Xin Li, Huiqiang Liu, Fanchen Wang, Jia Yuan, Wencai Guan and Guoxiong Xu* Pages 4213 - 4231 ( 19 )
Background: Ovarian cancer (OC) is the deadliest malignant tumor in women with a poor prognosis due to drug resistance and lack of prediction tools for therapeutic responses to anti- cancer drugs.
Objective: The objective of this study was to launch a prediction model for therapeutic responses in OC patients.
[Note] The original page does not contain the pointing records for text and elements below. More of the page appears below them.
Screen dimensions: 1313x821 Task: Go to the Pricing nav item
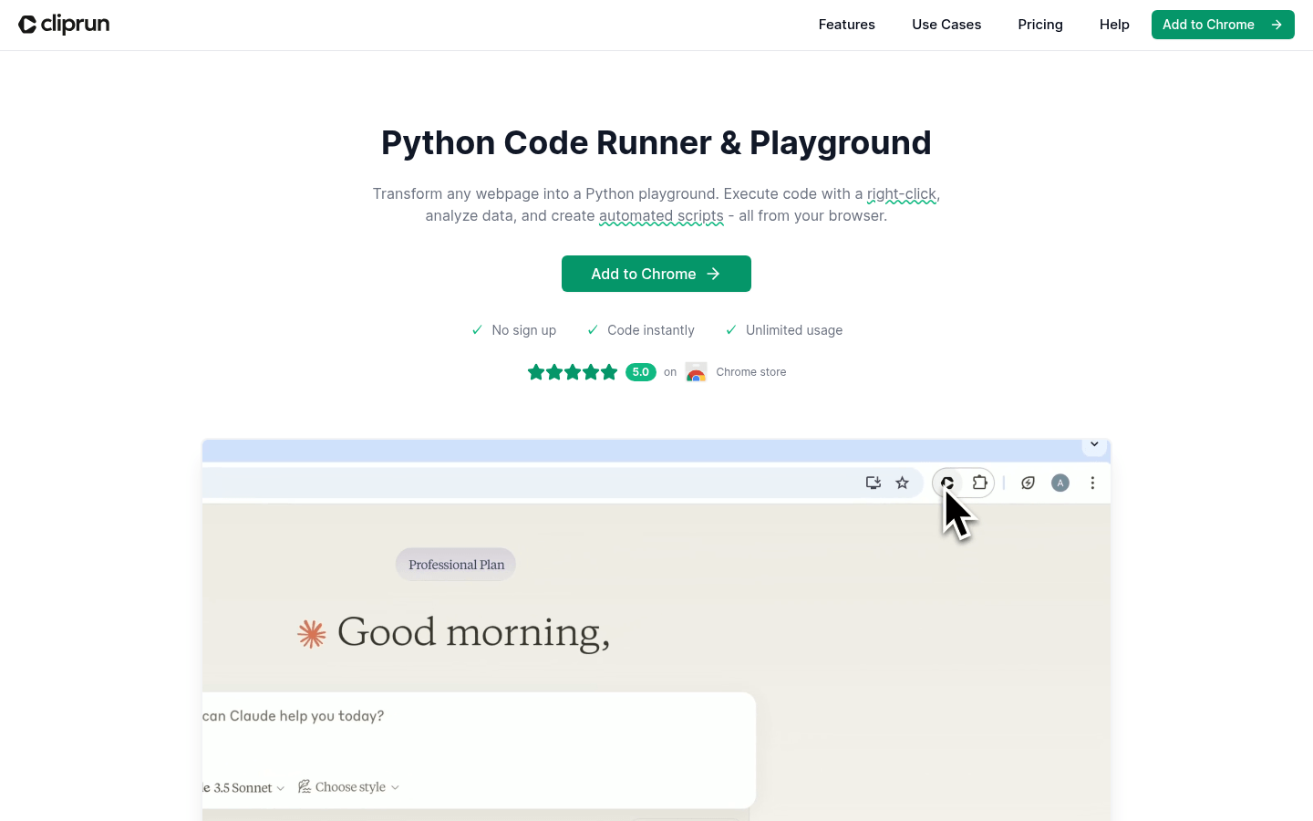(x=1040, y=25)
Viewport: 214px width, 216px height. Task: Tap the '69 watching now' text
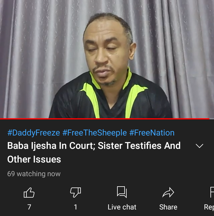pyautogui.click(x=34, y=174)
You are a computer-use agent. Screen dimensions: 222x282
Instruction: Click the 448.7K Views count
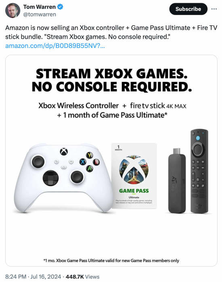(x=82, y=276)
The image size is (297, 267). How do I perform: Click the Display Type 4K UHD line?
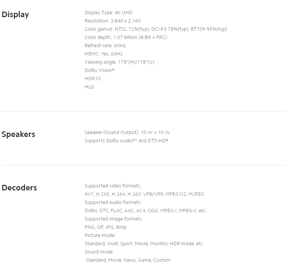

Methods: The RNA-seq technique was used to identify differentially expressed paclitaxel (PTX)- resistant lncRNAs (DE-lncRNAs). The Cancer Genome Atlas (TCGA)-OV and ImmPort database were used to obtain immune-related lncRNAs (ir-lncRNAs). Univariate, multivariate, and LASSO Cox regression analyses were performed to construct the prediction model. Kaplan- meier plotter, Principal Component Analysis (PCA), nomogram, immune function analysis, and therapeutic response were applied with Genomics of Drug Sensitivity in Cancer (GDSC), CIBERSORT, and TCGA databases. The biological functions were evaluated in the CCLE database and OC cells.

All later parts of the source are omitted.